Christopher & Banks is an American retail company. Originally headquartered in the Minneapolis suburb of Plymouth, Minnesota, it specializes in women's clothing for the age 40-60 demographic. In January 2021, the company filed for bankruptcy and closed all stores due to financial loss from the ongoing COVID-19 pandemic. Following the bankruptcy and closures, Christopher & Banks' assets and intellectual property were acquired by Eden Prairie-based iMedia Brands. Since the acquisition, online retail for the company has resumed, as well as five brick-and-mortar locations.

History
The chain was founded in 1956 as Braun's Fashions in Minneapolis. It became a publicly traded company in 1992, and was re-branded as Christopher & Banks in 2000. Also in 2000, the chain founded a second brand, CJ Banks, which is a plus-size clothing store.

In November 2004 Christopher & Banks acquired the Acorn Stores chain and operated it as a third retail concept.  Christopher & Banks announced on July 31, 2008, that they intended to close Acorn and followed through with this plan, closing all 36 Acorn stores by the end of the year.
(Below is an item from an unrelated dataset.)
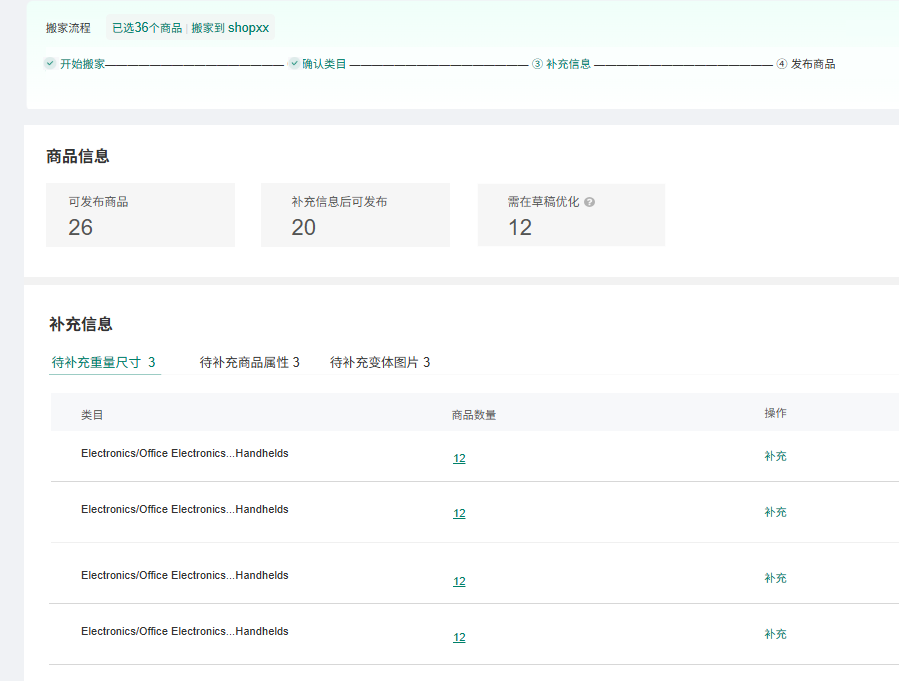Click the 已选36个商品 tag

(147, 28)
On April 4, 2005, The Company restated its consolidated statements of income for the fiscal years ended March 1, 2003 and February 28, 2004, as well as for interim periods within the fiscal year ended February 26, 2005, to present the amortization of construction allowances as a reduction of rent expense instead of a reduction of depreciation expense.

In 2014, the company began phasing out CJ Banks stores, and combining the plus-size lines into Christopher & Banks stores. In cases where such stores were adjacent, the stores were combined into one larger store.

In January 2021, the company announced that it filed for bankruptcy and would be closing all stores due to financial loss from the ongoing the COVID-19 pandemic.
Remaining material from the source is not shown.